Ebreo per me significava individuo in rivolta, era Allen Gingsberg il mio mito, con la “benedizione” di Malatesta. Gli adolescenti, si sa, mistificano un po’, cercando di trovare risposte a problemi irrisolvibili. Il mio problema era la solitudine. Quando uscivo da solo, e mi vergognavo di esserlo, andavo sempre in un luogo, il campo degli ebrei, che allora era mezzo abbandonato, a ridosso del faro e di un dirupo che fu il mio sturm und drang.
Tra le lapidi di questo cimitero ho meditato di diventare ebreo, in modo da vedere riconosciuta la mia differenza. Ancona ha un’antica comunità ebraica, e infatti Ancona è anche un cognome ebraico diffuso in tutto il mondo. Se non potevo essere anconetano, visto che la mia famiglia non lo era, sarei stato in connessione con altre persone mai accettate in questa città.
Quel campo era un compito per me, e amarlo fu per me di conforto, perché quel pezzo di città era mio. Così iniziai a cercare pezzi di ebraismo per riempire i miei vuoti. Mi appassionai di Stefan Zweig, la cui madre nacque proprio ad Ancona. Cercavo segni, e li ripercorrevo a ritroso, fino ad andare alla casa, in Brasile, dove Zweig si suicido’, insieme alla moglie, per non riuscire ad accettare l’ingiustizia dell’Olocausto. Negli “Occhi dell’eterno fratello”, Zweig scriveva di un giudice, Virata.
Virata si dimostra un giudice equo e sereno, che medita a lungo tutte le decisioni, che non condanna mai nessuno a morte. Finché un giorno un terribile omicida, che tutti vorrebbero punito con la pena capitale, lo pone di fronte a una terribile verità: Virata è un giudice giusto, ma non conosce per niente le sofferenze cui condanna i colpevoli, non può comprendere la paura di essere rinchiuso per anni in un carcere, la disperazione di chi deve rinunciare alla luce del giorno. Virata, messo in crisi da questo spietato reo confesso, vuole provare cosa significhi essere privato della libertà, sopportare la punizione delle frustate, per poter in seguito giudicare con maggiore consapevolezza, e sceglie di prendere il posto del condannato in carcere. Al termine del mese passato in prigione, Virata comprende che non può più essere giudice, perché nessun uomo può giudicare un altro uomo, perché chi si arroga il diritto di punire si macchia a sua volta di una colpa.

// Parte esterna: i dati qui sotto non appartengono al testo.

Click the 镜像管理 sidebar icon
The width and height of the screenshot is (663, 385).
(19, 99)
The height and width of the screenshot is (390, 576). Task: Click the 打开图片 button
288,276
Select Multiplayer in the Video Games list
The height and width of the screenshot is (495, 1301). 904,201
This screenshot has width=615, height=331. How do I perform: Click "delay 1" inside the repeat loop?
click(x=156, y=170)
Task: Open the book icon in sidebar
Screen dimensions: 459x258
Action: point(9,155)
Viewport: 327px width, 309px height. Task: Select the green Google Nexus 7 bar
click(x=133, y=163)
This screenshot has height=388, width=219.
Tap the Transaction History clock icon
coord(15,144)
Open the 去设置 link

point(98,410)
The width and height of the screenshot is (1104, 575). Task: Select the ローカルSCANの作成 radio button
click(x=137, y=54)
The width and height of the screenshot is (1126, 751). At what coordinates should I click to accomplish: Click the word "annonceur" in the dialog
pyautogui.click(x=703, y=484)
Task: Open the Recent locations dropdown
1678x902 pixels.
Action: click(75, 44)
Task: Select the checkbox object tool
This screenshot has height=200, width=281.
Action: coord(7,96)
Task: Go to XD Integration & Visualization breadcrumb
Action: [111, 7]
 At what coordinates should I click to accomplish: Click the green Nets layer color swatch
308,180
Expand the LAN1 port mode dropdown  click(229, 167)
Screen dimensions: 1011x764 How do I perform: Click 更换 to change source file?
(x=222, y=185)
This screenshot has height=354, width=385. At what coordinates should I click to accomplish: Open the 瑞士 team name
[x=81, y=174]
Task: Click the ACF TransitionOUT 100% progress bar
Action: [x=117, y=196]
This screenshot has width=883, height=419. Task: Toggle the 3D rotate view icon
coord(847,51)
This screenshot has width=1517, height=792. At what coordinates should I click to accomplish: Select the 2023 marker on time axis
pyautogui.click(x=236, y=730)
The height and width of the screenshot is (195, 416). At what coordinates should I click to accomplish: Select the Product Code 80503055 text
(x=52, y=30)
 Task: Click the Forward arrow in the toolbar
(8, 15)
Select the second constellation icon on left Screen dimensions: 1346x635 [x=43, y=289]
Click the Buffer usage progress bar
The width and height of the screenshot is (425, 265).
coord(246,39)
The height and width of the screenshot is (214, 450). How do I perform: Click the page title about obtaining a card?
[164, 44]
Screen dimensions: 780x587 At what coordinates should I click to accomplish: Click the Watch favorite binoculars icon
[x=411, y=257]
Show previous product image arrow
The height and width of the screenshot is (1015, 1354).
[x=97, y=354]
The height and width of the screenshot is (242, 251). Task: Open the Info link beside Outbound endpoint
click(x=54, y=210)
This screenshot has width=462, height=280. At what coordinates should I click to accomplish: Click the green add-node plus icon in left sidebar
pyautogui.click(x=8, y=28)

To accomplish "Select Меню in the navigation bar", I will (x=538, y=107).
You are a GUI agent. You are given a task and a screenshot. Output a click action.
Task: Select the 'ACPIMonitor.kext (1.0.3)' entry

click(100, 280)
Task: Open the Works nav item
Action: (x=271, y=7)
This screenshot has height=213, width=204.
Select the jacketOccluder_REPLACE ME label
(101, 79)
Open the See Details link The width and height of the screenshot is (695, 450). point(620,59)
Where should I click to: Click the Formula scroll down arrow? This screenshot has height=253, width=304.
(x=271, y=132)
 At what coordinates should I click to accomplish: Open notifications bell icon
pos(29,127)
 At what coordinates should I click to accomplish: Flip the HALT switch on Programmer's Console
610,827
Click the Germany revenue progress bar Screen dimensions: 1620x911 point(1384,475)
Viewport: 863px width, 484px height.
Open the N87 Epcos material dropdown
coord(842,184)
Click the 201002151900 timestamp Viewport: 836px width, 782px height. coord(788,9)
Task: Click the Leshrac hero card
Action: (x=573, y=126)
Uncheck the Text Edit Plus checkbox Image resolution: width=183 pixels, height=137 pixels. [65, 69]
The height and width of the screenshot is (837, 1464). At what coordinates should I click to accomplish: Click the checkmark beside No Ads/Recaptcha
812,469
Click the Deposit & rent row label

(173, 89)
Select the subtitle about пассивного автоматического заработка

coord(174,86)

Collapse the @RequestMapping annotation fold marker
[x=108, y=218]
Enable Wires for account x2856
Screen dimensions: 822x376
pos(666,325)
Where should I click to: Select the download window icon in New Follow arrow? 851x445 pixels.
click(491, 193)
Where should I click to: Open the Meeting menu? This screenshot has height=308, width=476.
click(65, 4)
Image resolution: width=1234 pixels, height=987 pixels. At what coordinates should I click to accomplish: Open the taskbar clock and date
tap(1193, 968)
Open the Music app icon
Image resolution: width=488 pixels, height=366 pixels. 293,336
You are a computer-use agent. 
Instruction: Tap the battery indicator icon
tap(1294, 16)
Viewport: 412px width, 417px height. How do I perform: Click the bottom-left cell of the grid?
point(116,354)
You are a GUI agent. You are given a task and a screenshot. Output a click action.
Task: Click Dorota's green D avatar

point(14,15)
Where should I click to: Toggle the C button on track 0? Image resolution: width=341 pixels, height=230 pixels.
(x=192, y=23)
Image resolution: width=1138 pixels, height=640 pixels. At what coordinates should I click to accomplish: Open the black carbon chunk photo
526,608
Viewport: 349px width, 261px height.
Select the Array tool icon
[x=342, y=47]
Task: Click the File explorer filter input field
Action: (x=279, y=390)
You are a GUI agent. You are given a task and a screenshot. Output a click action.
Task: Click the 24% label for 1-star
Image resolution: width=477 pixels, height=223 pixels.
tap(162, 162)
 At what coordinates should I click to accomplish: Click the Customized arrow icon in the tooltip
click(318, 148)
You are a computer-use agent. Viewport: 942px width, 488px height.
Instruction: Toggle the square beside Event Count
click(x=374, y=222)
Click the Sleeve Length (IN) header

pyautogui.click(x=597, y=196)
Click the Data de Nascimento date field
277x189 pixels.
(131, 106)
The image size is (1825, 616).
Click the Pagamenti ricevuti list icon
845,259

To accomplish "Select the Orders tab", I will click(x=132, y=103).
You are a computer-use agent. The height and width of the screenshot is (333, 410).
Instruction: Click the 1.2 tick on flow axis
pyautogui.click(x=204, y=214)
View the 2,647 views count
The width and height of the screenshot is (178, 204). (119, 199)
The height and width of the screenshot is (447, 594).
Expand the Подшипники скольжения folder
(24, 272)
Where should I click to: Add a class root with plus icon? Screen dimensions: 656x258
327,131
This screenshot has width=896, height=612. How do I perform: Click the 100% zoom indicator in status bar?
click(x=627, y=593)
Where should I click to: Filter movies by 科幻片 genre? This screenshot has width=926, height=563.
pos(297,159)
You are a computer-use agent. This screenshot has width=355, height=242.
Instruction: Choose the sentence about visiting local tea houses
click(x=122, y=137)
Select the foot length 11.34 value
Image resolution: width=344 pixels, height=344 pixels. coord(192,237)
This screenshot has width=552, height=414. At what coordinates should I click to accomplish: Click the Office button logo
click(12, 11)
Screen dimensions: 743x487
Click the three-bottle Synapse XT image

Ebbene, 83 anni dopo il suicidio di Zweig e di sua moglie Lotte Altman, un altro sistematico massacro di massa avviene, oscurando il futuro di tutte le persone con una coscienza. Come Virata allora, oggi chi sostiene la guerra di Israele ai palestinesi non sa cosa sta facendo. Questa è l’unica spiegazione per un massacro - un genocidio - che non possiamo tollerare.
Persino io, che ho festeggiato Purim in sinagoga, amando la cultura ebraica come fosse la mia, non esito un attimo a denunciare che quello che Israele fa da decenni è apartheid, che la guerra che sta portando avanti è un nuovo Olocausto, e mi vergogno per chi mente, per chi giustifica la vendetta, per chi denigra un popolo che lotta per la propria libertà.
E questo popolo, abbandonato da leader arabi corrotti, è il popolo palestinese.
Non sono gli ebrei i nemici, ma i corrotti e gli indifferenti, di ogni origine e religione. Non sono solo i palestinesi le vittime, ma la verità e la giustizia. Con i palestinesi muore la maiuscola di Occidente, ridotto a mera comparsa di interessi economici transnazionali.
E rimane una certezza: il colore della propria religione vale come un passaporto.